Lan Xichen's heart clenched, not at his nonsensical ramblings, but at the peace with his death in his words. This was not a man who thought he could save himself. He had likely long stopped trying to.

"You have been letting us kill you." He said at last, tasting the truth of his actions in his tongue, now that all pretenses had been pulled away from it.

Wei Wuxian met Lan Xichen's gaze steadily, his expression unreadable.

"I have been letting you punish me." He corrected pointedly, his tone laced with bitterness. "As was our agreement."

Lan Xichen's grip tightened around the teacup, his hands shaking with emotion.

"Through a painful, agonizing death." He added, the weight of his words hanging heavy in the air.

He felt irrational. A murderer angry at his victim. The blood had already been spilled, even if the corpse in front of him still breathed. Lan Meihui said the only way to save his life was to take him from this place, rehabilitate his body, try to heal what they could, and to allow him to return to his previous cultivation. Lan Xichen could do none of these things. The Cultivation World would never stand for it, but neither would the Lan Elders. Shufu himself had reacted sharply at those words, saying Wei Wuxian was better dead than a demonic cultivator.

You put your blood in my hands , he wanted to tell him. Why would you ever think this was what I wanted?

Because they all wanted the Wen's blood to be spilled.

Up until they realized how they had spilled it.

Xichen was doomed to commit the same mistake a hundred times over.

Wei Wuxian remained silent, his eyes averted to the drawings, the glimpses of A-Yuan he clung to, as if remembering why he endured the things he endured.

"I have long enough." He said softly.

Lan Xichen couldn't help but press further, his voice pleading, desperate for something he could dig his nails to, bind this man a little longer to this world:

"Long enough for what ?"

Wei Wuxian sighed, the sound heavy with sorrow and regret.

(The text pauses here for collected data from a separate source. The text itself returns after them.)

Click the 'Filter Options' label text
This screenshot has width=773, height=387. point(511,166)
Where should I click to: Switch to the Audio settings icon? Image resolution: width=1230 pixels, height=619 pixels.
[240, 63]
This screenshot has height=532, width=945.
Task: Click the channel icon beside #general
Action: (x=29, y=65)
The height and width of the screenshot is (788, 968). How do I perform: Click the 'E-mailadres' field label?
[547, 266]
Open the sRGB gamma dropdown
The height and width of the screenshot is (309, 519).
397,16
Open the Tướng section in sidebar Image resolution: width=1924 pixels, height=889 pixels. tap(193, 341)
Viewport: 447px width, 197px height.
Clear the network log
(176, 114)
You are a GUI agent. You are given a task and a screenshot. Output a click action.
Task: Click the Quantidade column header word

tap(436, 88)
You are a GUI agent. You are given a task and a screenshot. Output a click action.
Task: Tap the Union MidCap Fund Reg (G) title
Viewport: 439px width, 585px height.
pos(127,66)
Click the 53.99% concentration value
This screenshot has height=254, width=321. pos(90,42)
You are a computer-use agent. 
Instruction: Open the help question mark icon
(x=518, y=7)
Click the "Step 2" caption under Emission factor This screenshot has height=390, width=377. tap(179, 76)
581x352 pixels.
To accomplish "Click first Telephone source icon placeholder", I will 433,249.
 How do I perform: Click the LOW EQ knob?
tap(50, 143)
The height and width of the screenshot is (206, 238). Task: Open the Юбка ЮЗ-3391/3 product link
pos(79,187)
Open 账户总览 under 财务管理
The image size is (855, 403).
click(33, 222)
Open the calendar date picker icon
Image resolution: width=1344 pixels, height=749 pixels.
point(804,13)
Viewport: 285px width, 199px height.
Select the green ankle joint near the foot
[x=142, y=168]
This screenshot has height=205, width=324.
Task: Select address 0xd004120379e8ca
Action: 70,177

"I'll see A-Yuan grow." He explained, his voice tinged with a mixture of longing and sadness. "I'll see him pick a sword. I'll see him become a man. And I'll know I did keep at least one more promise, which will be one less regret." He paused, his gaze distant yet filled with a quiet determination. "It's a cheap price to pay for that." He concluded softly, lips twitching in the most genuine smile he had given them the whole time they had been there. "And as long as I have that, it will be enough."

A murderer should not resent his victim for their death.

And yet Xichen did.

Notes:

¹ - 学而时习之,不亦说乎?/ Pinyin: Xué ér shí xí zhī, bù yì yuè hū?. A quote from Confucius about the joy of learning and the satisfaction of applying knowledge in our daily lives. The irony being, he doesn't use this ever in his daily life, even having this knowledge. He hasn't used this is a long ass time.
² - 举案齐眉 / Pinyin: jǔ'ànqíméi. Lifting a tray high when serving food to a guest is a traditional Chinese way to show respect. This saying is often connected to the respect between a husband and a wife, but I took a little liberty here plus added to Wei Wuxian's mischief. He has all the ability to be a proper husband, but he is not in a condition to ever get married.
³ - 打怕的人是假的,敬怕的人是真的 / Pinyin: Dǎ pà de rén shì jiǎ de; jìng pà de rén shì zhēn de.